血栓回収後に血圧は下げなくていいの!?
- 下田 沙緒里
- 4月3日
- 読了時間: 2分

みなさんは、急性期脳梗塞の患者さんに機械的血栓回収療法(カテーテルを使って詰まった血栓を取り除く治療)をした後、」血圧を下げたほうがいいと思っていませんか?
実は、これまでの脳卒中治療ガイドラインでは、
「血栓回収後は血圧を140mmHg以下にすることを考慮すべき」とされていました。
しかし、最近の研究で新しい事実が分かってきました。
ある臨床研究では、血栓回収後に
• 通常の血圧管理(140〜180mmHg)をしたグループ
• 厳しく血圧を下げる管理(140mmHg以下)をしたグループ
を比べたところ、
血圧を厳しく下げたグループの方が、患者さんの回復が悪くなるという結果になったのです。

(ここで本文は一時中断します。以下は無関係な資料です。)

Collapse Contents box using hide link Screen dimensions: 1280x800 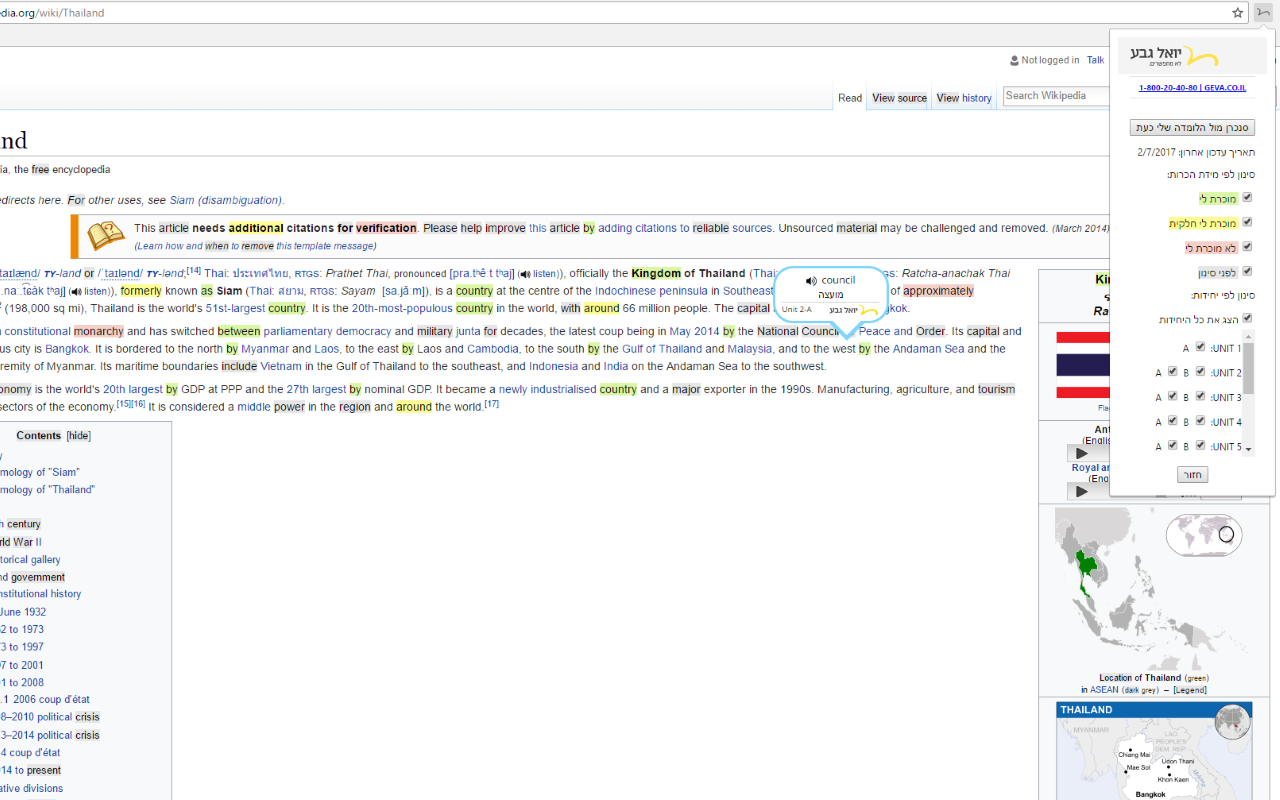[x=78, y=436]
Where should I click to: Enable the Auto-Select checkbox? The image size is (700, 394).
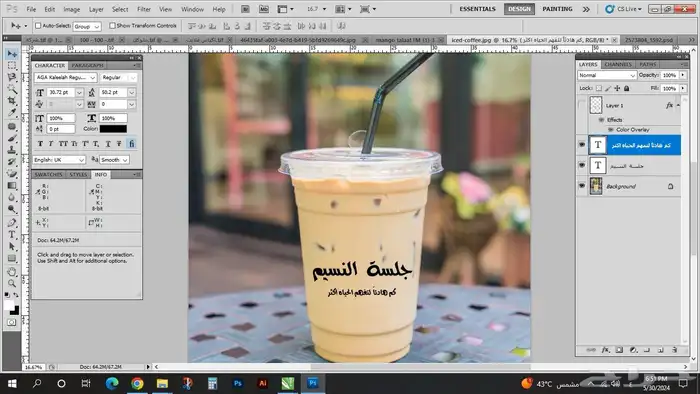(x=38, y=26)
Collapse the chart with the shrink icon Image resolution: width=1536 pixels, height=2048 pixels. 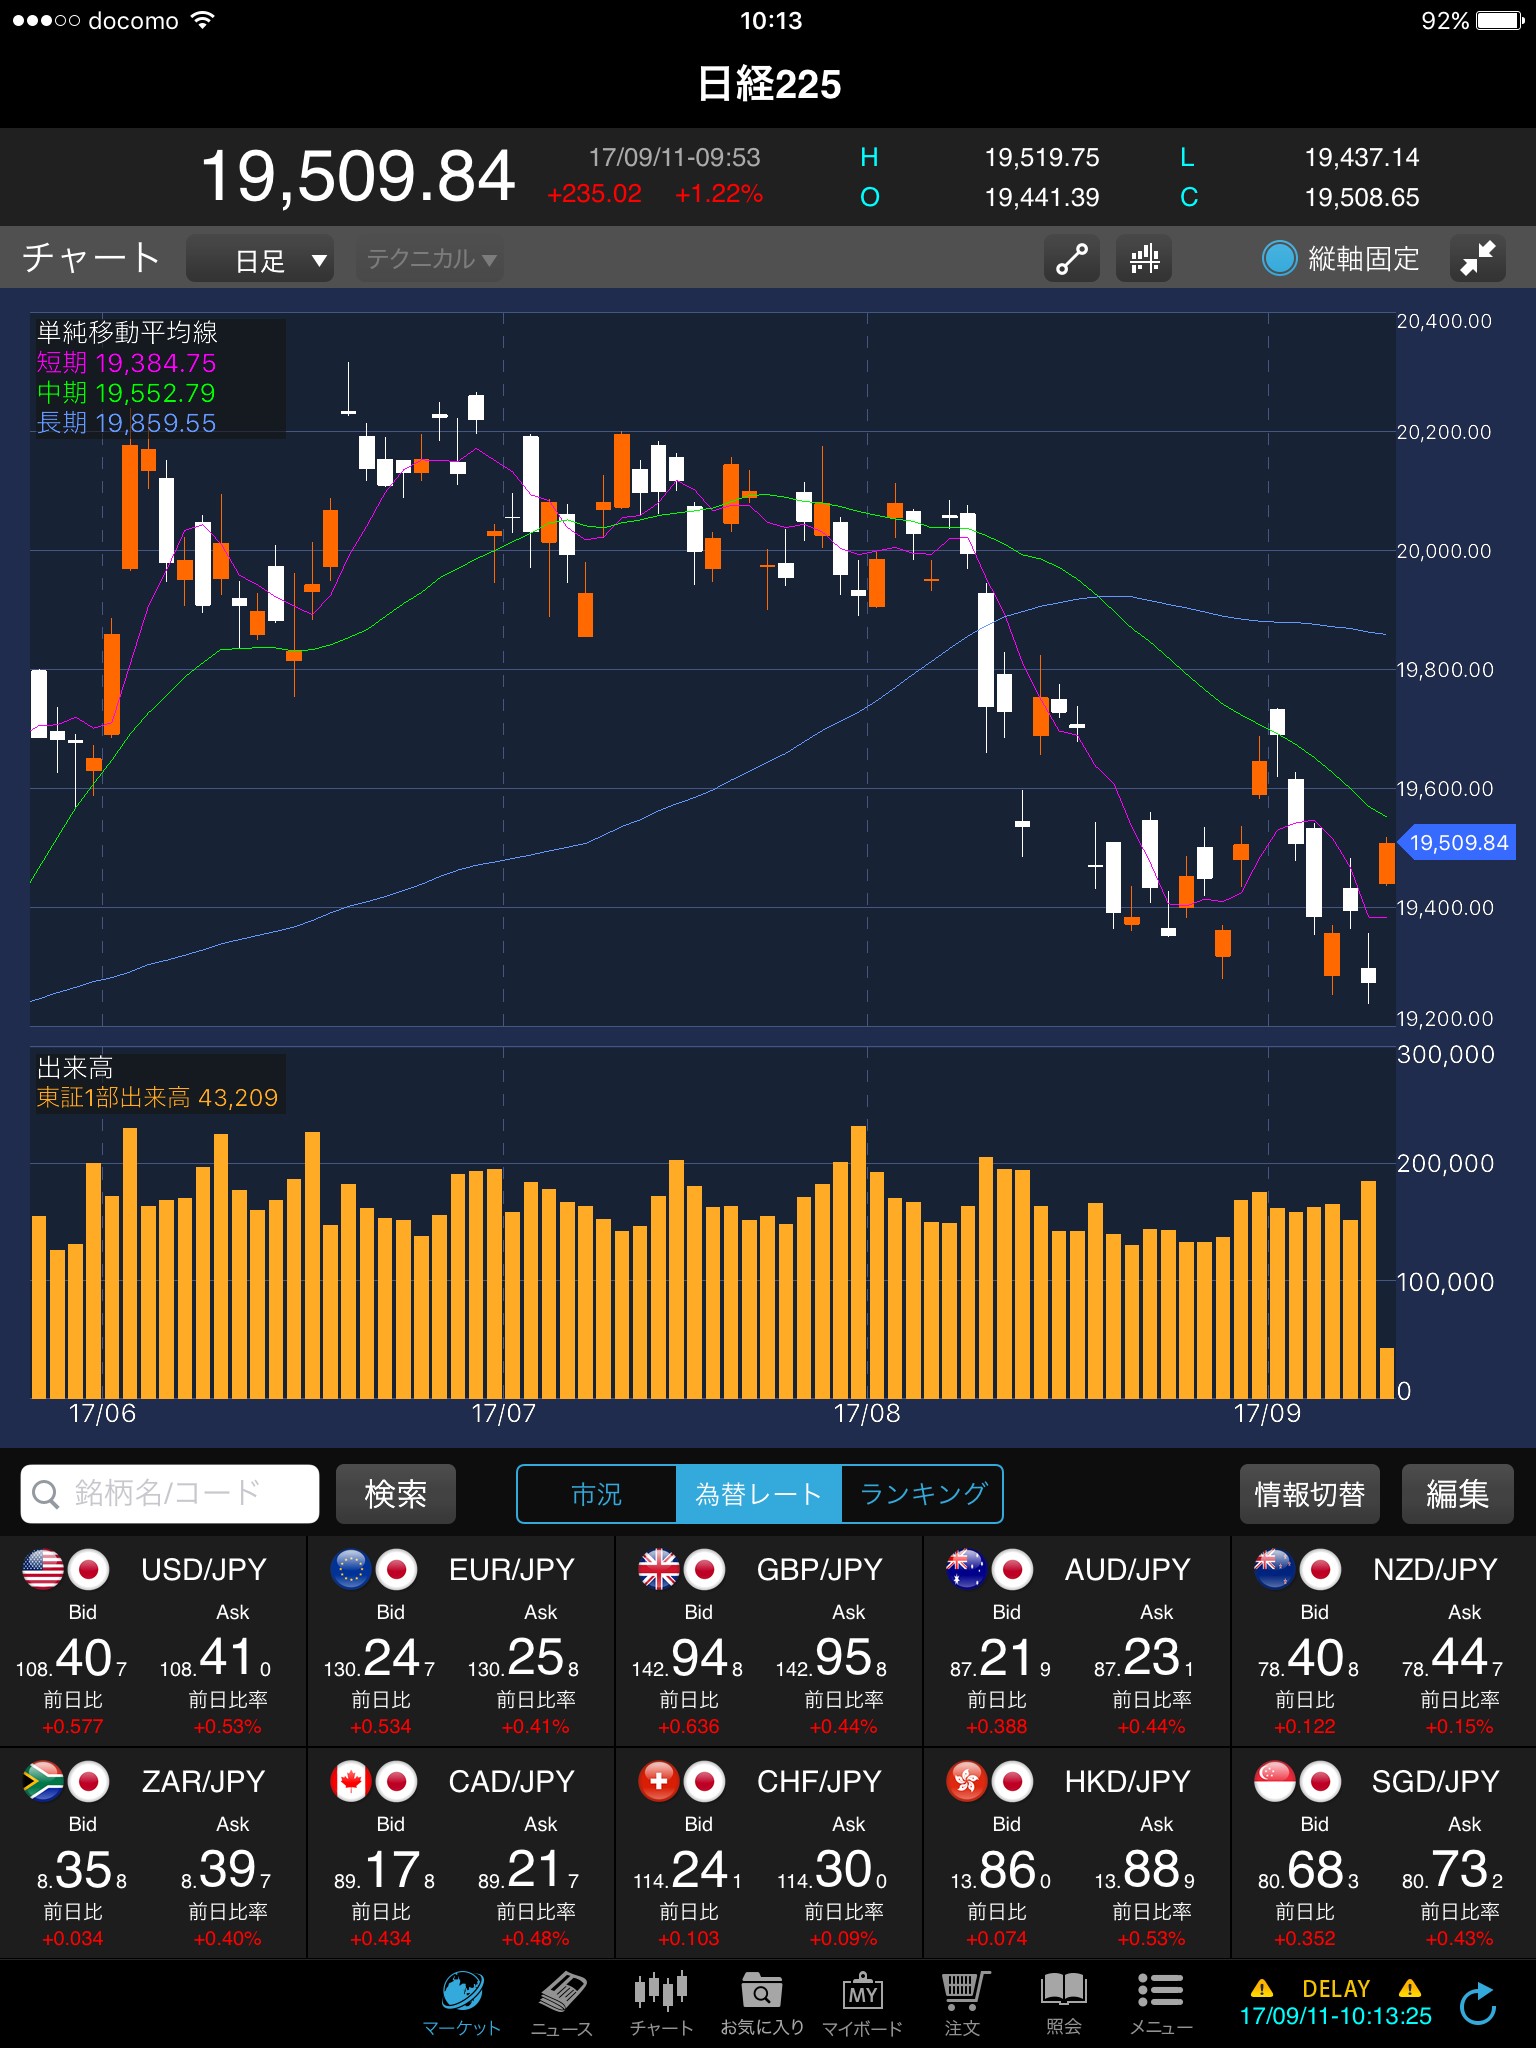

この研究は途中で中止され、ほかの研究でも同じような結果が報告されました。
そのため、現在では「血栓回収後の血圧は140〜180mmHgに保つのがよい」と考えられています。
なぜ血圧を下げすぎるとよくないのでしょうか?
それは、脳梗塞が起きると、脳の血流を調整する機能が弱ってしまうからです。
血圧が低すぎると、脳に十分な血液を送ることができず、さらに脳のダメージが広がってしまうのです。
おそらく、次の脳卒中治療ガイドラインにも「血栓回収後の血圧は140〜180mmHgで管理する」という内容が加わるでしょう。
「血栓回収後の血圧は140〜180mmHg」
このポイントをぜひ覚えておいてください!
実は、このことを知らない脳神経外科医もまだ多いんです。
みなさんが教えてあげることで、よりよい治療につながるかもしれません。
機械的血栓回収療法が日本で本格的に普及し始めて約10年。
まだまだ分からないことも多く、新しい発見も続いています。これからも、一緒に勉強していきましょう!